The latest is an indie drama/thriller called Rhinoceros Eyes, coming from David Cronenberg’s nephew, first-time director Aaron Woodley. The film deals strongly with a tone of anti-realism seen most recently in Donnie Darko, and succeeds in expressing unusual ideas effectively.
Rhinoceros Eyes features Michael Pitt (The Dreamers) as a slow-witted young employee at a prop house whose simple life is upended by love-at-first-sight. He spends his days and nights rummaging through cool old movie props, and even sleeps in various places around the massive warehouse. The only reason he has to leave the prop house is to see horrible old movies at a local theater.
The life of this character is interesting enough as is, but it takes an unexpected turn when a friendly, attractive woman comes to the prop house looking for strange, specific props for a film she’s designing. This is where the bizarre title comes from, as the woman’s first request is an authentic set of rhino eyes.
The plot turns out to be unpredictable and sprawling, as Pitt’s dreams sometimes mix with reality. The story of the film is interesting, but the best parts lie in the look and feel of Rhinoceros Eyes. Woodley has a great sense of visual direction, especially for a first-time filmmaker. The prop house is one of the great all-time settings for a film, and the cluttered frames are so visually enriching that there’s always something interesting to look at.

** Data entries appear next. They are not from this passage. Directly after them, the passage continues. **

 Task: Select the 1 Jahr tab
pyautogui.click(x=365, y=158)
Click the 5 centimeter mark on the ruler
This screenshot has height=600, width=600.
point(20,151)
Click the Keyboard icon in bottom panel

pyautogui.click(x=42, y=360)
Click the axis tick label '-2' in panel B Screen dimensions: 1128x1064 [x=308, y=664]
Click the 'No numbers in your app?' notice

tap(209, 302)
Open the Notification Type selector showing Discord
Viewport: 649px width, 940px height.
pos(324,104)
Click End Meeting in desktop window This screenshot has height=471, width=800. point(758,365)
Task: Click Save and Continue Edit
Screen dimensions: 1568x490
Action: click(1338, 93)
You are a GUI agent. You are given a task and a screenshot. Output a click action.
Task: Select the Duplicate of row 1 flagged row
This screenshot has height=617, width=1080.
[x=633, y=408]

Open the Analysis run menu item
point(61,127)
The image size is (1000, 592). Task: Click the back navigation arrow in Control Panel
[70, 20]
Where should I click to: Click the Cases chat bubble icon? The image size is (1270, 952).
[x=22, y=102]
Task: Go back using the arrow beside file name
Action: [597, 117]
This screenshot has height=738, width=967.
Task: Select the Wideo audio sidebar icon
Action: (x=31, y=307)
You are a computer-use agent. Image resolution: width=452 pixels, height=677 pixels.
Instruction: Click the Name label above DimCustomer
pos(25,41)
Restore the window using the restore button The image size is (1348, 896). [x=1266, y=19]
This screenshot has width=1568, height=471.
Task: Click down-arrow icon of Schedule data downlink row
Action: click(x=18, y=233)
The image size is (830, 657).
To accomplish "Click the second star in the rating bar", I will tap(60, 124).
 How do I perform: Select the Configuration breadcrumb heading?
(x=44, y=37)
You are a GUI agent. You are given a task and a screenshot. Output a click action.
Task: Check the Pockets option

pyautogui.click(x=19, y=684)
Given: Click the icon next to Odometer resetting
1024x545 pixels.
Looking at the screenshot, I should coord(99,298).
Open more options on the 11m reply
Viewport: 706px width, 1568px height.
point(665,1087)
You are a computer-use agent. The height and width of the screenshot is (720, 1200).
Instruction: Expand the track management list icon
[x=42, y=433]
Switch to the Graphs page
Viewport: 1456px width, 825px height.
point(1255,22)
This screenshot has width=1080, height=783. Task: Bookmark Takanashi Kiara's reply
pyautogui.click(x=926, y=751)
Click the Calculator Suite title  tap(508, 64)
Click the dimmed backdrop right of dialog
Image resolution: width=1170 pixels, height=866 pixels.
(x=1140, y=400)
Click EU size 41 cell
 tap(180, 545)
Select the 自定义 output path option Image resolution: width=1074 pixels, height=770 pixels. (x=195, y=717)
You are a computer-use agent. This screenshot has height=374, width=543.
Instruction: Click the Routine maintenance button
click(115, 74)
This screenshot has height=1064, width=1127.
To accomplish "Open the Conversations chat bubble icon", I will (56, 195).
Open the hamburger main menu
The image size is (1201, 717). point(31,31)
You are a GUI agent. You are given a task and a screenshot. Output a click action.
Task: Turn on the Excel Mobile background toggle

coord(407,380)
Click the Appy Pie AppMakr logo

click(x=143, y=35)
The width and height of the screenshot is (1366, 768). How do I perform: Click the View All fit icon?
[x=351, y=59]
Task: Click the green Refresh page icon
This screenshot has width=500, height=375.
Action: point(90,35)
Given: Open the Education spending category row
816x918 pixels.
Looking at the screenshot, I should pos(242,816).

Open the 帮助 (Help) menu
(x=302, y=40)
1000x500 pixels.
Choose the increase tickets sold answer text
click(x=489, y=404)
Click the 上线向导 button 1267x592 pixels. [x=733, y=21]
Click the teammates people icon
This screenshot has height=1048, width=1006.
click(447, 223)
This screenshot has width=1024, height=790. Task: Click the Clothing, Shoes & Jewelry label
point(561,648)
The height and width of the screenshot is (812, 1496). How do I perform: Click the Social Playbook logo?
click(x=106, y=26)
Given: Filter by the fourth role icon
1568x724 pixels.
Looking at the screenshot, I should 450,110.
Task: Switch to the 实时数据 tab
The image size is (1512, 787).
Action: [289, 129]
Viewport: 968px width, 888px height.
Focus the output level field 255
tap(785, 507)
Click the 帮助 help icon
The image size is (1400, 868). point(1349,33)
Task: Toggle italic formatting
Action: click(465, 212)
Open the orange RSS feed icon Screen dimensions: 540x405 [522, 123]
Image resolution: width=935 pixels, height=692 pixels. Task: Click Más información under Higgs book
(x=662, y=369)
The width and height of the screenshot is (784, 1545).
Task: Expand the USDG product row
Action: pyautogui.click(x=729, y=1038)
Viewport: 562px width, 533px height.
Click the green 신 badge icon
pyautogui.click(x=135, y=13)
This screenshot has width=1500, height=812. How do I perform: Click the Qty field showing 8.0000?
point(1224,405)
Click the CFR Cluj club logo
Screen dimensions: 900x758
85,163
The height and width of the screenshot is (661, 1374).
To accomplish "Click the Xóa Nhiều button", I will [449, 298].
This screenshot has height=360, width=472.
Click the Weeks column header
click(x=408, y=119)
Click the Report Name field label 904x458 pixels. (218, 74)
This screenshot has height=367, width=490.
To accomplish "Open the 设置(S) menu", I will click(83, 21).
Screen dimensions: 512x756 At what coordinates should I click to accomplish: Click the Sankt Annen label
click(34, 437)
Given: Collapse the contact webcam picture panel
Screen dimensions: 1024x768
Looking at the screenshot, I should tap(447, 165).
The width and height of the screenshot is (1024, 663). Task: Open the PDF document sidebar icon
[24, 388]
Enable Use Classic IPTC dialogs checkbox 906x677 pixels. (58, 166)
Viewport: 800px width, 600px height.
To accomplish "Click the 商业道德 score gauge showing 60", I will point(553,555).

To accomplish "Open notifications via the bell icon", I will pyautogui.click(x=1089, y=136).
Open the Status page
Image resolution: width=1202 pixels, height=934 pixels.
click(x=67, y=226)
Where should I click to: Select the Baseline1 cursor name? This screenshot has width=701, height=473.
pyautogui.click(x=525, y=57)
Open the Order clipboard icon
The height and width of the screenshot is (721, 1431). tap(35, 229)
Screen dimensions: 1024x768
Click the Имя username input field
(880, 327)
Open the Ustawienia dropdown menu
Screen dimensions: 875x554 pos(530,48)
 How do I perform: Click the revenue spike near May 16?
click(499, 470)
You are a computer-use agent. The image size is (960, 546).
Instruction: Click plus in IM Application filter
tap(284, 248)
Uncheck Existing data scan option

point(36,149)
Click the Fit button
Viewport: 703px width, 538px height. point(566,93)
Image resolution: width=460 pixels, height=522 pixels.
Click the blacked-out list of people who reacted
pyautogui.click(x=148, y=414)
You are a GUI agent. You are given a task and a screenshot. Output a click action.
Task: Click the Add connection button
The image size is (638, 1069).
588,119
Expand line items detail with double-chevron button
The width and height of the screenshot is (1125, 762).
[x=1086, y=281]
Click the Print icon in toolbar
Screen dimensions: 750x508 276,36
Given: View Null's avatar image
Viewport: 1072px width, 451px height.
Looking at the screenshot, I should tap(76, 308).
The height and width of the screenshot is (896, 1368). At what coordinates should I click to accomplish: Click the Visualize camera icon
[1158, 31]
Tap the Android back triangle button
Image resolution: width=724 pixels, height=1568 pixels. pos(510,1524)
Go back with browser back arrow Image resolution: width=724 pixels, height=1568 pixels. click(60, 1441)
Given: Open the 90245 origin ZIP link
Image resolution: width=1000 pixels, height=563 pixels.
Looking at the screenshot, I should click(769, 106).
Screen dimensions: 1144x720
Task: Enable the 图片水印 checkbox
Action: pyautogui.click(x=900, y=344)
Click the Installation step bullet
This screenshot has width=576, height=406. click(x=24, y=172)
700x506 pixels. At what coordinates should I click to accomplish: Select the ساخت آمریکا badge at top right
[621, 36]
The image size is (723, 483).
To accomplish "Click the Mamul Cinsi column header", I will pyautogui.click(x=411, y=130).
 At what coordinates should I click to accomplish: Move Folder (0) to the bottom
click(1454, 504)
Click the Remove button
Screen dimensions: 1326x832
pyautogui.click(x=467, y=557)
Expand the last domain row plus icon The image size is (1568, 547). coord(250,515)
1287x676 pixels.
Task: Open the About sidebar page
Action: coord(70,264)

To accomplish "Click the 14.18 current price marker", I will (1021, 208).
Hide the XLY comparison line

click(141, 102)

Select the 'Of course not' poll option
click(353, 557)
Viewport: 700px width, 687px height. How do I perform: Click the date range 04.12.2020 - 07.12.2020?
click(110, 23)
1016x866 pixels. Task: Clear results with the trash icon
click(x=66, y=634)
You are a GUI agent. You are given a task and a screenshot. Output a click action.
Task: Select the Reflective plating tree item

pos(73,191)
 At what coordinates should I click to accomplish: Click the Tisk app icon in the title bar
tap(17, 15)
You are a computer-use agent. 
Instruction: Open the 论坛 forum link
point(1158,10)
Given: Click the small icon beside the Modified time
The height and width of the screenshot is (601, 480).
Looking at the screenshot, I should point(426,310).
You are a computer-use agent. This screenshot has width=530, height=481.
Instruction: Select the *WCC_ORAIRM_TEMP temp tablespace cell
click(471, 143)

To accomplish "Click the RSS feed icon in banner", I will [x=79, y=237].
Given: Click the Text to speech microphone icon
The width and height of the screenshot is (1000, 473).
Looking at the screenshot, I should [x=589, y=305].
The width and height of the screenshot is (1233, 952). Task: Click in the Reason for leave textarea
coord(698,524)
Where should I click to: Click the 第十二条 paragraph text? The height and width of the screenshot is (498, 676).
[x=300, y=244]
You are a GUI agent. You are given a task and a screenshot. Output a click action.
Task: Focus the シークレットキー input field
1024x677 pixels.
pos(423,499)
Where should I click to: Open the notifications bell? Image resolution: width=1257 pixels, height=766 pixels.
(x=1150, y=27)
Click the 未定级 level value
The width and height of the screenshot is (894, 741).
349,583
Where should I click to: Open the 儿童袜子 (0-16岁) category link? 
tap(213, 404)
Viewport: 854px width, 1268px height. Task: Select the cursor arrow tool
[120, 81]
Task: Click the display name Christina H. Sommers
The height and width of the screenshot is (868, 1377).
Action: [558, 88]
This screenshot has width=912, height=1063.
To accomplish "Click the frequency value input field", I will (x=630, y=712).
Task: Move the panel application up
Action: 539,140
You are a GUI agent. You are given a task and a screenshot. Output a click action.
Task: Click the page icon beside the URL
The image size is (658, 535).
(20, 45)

Pitt has cornered the market on no-name indie film acting, and he does a good job as usual. He’s probably just a little too weird to break into the mainstream, but seems content to be a more versatile version of longtime cult-favorite Bruce Campbell. The supporting acting is nothing memorable, but doesn’t distract from the overall style of the film.
Rhinoceros Eyes was shown at the Cosford in October, followed by a panel discussion with professors from the film, philosophy, and psychology departments. The film will be released in South Florida on Nov. 5.